Now, I'm used to being a hanger-on in environments where I don't belong, because that's how I observe, learn and form new connections between parts of my thinking/knowledge. In ethnographic terms, I'm great at being a participant-observer when I'm in unfamiliar settings and being an observant-participator in familiar everyday life. I have neat pigeon holes for those kind of social relationships, learning and reflecting.


It feels like going down the rabbit hole because my nice pigeon holes were disrupted. I'm sat here even as I blog, with head on one side, trying to work out what was so pleasantly but disorientatingly disruptive about the pre- and after-camp socialising.


I guess it felt a bit like being in an ethnomethodological breaching experiment. These where you deliberately act 'out of role', for example by going home to your family but acting as if you were a total stranger meeting them for the first time. [I wouldn't recommend trying it, but here's a description]. Breaching works because of something called Membership Categorisation Analysis. We automatically make people members of different categories, and we interact with them based on whether they are members or not of the same category. Now, whatever way we look at categorising people (and therefore who is a member of that category), we were not in the same category. And yet, they interacted with me as if I was. That is where the disorientation and disruption began.


I think I'm safe to assume that people weren't taking part in a breaching experiment without telling me.


So where does that leave me? I guess it leaves me wondering what category we share, a category that I didn't recognise but they did.

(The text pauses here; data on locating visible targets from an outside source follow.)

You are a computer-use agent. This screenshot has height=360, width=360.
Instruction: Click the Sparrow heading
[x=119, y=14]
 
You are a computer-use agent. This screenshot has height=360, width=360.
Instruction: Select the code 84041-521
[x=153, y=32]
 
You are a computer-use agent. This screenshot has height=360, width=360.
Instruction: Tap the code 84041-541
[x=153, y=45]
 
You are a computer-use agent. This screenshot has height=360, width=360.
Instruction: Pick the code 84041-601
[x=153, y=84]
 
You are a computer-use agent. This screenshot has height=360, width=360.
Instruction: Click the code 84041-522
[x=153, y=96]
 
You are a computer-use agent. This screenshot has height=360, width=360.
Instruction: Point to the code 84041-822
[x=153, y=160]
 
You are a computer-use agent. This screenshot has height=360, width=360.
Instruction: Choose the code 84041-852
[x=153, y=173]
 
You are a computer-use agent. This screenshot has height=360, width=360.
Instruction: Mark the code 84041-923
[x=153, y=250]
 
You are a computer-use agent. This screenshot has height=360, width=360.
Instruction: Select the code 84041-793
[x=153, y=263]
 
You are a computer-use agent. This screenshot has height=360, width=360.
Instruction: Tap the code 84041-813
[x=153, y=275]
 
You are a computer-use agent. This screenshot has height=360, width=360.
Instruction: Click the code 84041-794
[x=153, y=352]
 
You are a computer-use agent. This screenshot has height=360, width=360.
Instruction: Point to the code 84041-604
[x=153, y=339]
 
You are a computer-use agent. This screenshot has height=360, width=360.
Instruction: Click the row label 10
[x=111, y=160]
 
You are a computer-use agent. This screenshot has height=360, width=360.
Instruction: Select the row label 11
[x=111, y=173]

Or perhaps they were simply operating within a different Deleuzian paradigm where there are no categories. A sociology lecturer did warn me once that it was possible to get lost down an every-deepening vortex - a rabbit hole - unless I kept some kind of external bearings when contemplating work by Delueze, Derrida and other post* thinkers. He didn't warn me that some people actually live this way. A Deleuzian way of being would definitely fit with the snippets of conversation I actually understood and the style of conversing and relating with each other. Certainly that's far more probable than the chance we share a category that I didn't recognise.


And that's fascinating to me. Usually I'm the one pushing the boundaries for saying things aren't fixed and binary. But I hadn't realised until thinking & writing this blog how bound I am to using membership categorisation to make everyday sense of the world. For all that I think I'm post-structural, really I just peek down the rabbit hole while keeping my feet firmly in the garden.


And so I emerge from the rabbit hole. I've found a pigeon hole for the experience. And I will reflect, from my nice safe orderly garden, on whether the Alice-in-Wonderland world down the rabbit hole or the garden world above is the world that will lead to the radical social changes that I think are needed if Wales is to become truly inclusive for all.